Have you learned anything about me after all these months of blogging? The truth is that I am not one to reveal too much of my heart. It hurts when the words leave my mouth. I can't fathom that words are really enough to explain how the heart feels and I gladly refuse to try. It makes me private. It, at times, makes me feel alone. But, if anything I have learned is that I cannot blame anyone but myself on my choice to remain closed. I do appreciate that others wear their hearts on their sleeves. I really admire the quality in any person when they give. Giving a bit of yourself to help others. It can be a very rewarding to your heart. I will say this; I really appreciate people who put themselves out there. Volunteering. Giving up their time. Reaching out. It truly is the kindest act that anyone can do.
So, speaking of volunteering, I think the Girl Guide leaders are awesome. They took 26 girls on a camping weekend for 2 nights.

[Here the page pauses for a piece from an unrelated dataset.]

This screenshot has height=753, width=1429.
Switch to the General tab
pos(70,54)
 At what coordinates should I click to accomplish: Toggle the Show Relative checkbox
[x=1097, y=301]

I didn't run the first night the girls were gone because I wasn't home during the day and then had to finish packing to get them to their weekend away. The next day, I went and helped with lunch for the Guide's. I truly respect the women who do this so effortlessly in helping with children and leading them. My girls love it so much. So, after I performed my mediocre deed I had the afternoon free and I went running.

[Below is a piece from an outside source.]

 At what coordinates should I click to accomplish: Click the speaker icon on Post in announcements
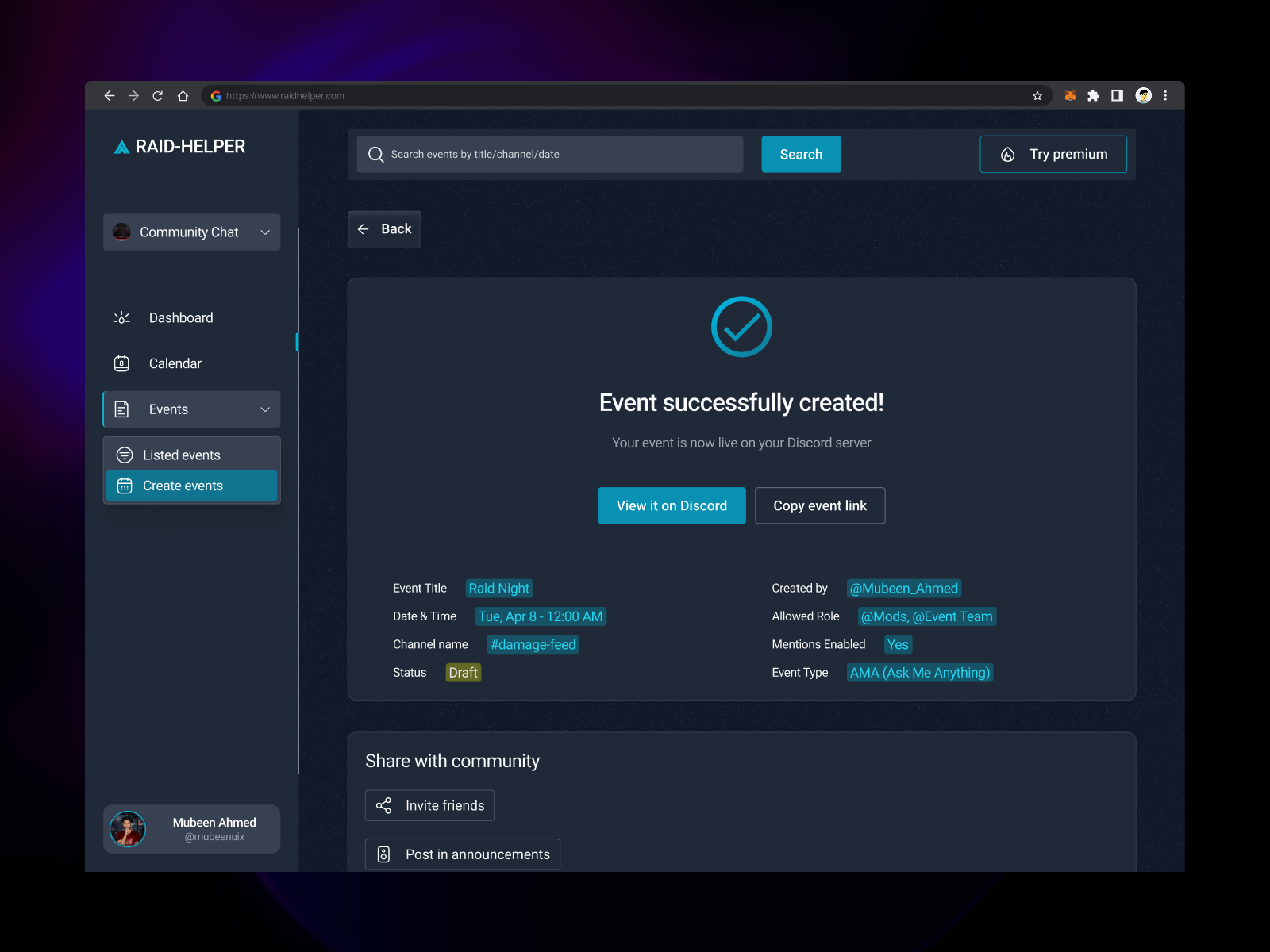pos(384,854)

It is peaceful running when there is no where to be or no one to worry about. It was a warmer winter day, which is great for running in. The ground is still icy in areas. I fell some hesitation in going full out. My legs never seem to really warm up which seems to limit your stride. I ran on the road since running laps can be so mind numbing. I like feeling free. I don't mind the appearance of the sameness of the road because atleast when I look ahead I see so much in front of me. It is a powerful moment. A moment that transcends into feelings of how the world should be; that there is so much ahead of you and so much can change. I've seen this same road transformed from the new grass in spring, to the heat of summer, change in color in fall and the sparkling snow in winter. The same never is the same. I guess that is how one would look at themselves in the mirror. The child that catches their reflection in the mirror for the first time and senses they are looking at their "me" and then as you age and you change in appearance, but you remain "yourself" inside. The same person that you saw as a child in your reflection is still within you and will continue to remain all the days of your life but, nothing on the outside is the same. But, with all the changes there is beauty everywhere which is wrapped in joy and happiness. No matter where life takes you; you will be fulfilled by looking for the beauty in even the mundane moments. It really will be what carries you through. And yes, that would mean seeing yourself and seeing your own beauty. Easy peezie, lemon squeezie, right?
I enjoyed my 4 mile run. I spent the rest of the day enjoying time with my hubby and Bubby, of course. I hoped the girls were enjoying their time as well. Again, thank you to the volunteers and lovely humans that give so much without asking for anything in return. Truly admirable.